I have done as the posts say but still having no luck.

I deleted a lot of the files manually from windows\system32 and c:\ by arranging files by last modified and deleting files created at the time when I was infected.

So following the SpySheriff thread, I had already deleted quite a few of those files. I am still unable to boot into normal mode. It freezes on the screen "Windows is starting up...". All I can use is Safe-mode.

I do remember some other files I deleted which were called: Tool1.exe Tool2.exe Tool4.exe from windows\system32.

I havent done any online tests. Doesnt seem to give me access. Can you use the internet while in safe-mode?

I'll keep trying following the steps again and post my results.

I have attached the HJT log

Thanks

 

Hi

I'm still not finding a solution.

I have followed the threads step by step and its still locking on "Windows is starting up screen..." meaning all I can do is use my pc in safe mode.
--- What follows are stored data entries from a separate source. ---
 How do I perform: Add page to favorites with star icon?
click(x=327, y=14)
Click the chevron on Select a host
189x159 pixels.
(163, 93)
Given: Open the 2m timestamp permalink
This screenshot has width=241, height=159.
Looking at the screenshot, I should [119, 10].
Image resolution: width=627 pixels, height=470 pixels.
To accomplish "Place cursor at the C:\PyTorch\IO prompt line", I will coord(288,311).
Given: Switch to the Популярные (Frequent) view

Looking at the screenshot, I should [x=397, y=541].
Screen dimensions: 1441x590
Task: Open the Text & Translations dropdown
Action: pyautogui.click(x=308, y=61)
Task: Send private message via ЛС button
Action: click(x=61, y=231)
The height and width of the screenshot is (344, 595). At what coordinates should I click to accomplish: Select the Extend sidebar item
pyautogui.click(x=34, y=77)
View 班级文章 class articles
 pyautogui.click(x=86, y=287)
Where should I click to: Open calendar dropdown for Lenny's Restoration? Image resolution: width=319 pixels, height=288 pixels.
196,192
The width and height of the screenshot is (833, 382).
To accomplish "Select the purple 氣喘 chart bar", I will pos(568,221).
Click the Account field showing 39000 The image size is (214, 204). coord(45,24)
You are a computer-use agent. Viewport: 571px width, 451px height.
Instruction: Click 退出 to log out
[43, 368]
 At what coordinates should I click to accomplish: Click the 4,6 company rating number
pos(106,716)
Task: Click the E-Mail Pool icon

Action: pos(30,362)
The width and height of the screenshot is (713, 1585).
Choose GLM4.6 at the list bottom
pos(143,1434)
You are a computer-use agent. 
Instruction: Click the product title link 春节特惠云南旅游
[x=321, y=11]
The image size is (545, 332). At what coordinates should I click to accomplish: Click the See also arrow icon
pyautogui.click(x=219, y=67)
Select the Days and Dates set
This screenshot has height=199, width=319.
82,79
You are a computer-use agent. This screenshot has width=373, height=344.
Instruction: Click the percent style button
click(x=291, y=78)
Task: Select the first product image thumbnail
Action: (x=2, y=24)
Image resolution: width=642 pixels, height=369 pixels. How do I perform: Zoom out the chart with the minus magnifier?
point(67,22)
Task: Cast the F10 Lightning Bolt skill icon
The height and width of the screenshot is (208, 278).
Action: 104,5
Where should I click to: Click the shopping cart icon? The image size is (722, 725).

I've even followed this thread:

http://www.techsupportforum.com/showthread.php?p=394101#post394101

SpySweeper detected SpySheriff and trojan-backdoor-us15info and a few other minor problems. I have now fixed these.

I am really stuck for ideas now. Luckly I can access my files but Im having to use computers at my department which is 3miles away and its only open at certain times.

I'm thinking of just doing a total format, but I really don't want to. Ive got so much stuff on my computer I want to keep.

Are there any other things I can do? I just seem to keep going round and round in circles.

Many thanks

 

Download AproposFix by Swandog46

Save it to your desktop or to another folder of its own, but do NOT run it yet!

Now reboot your computer in Safe Mode! (You must be in safe mode or this fix will not work.)

Once in Safe Mode, double-click aproposfix.exe which will give you a chice of where to unzip/install the program to). This is called the Destination folder in the window that popsup. So either install it to the Desktop or the folder where you downloaded the aproposfix.exe file to. It will create a new folder named aproposfix. Open the aproposfix folder and double click on RunThis.bat to run the fix. Follow the prompts.

When the tool is finished, reboot back into normal mode, and post a new HijackThis log, along with the entire contents of the log.txt file that has been created in the aproposfix folder.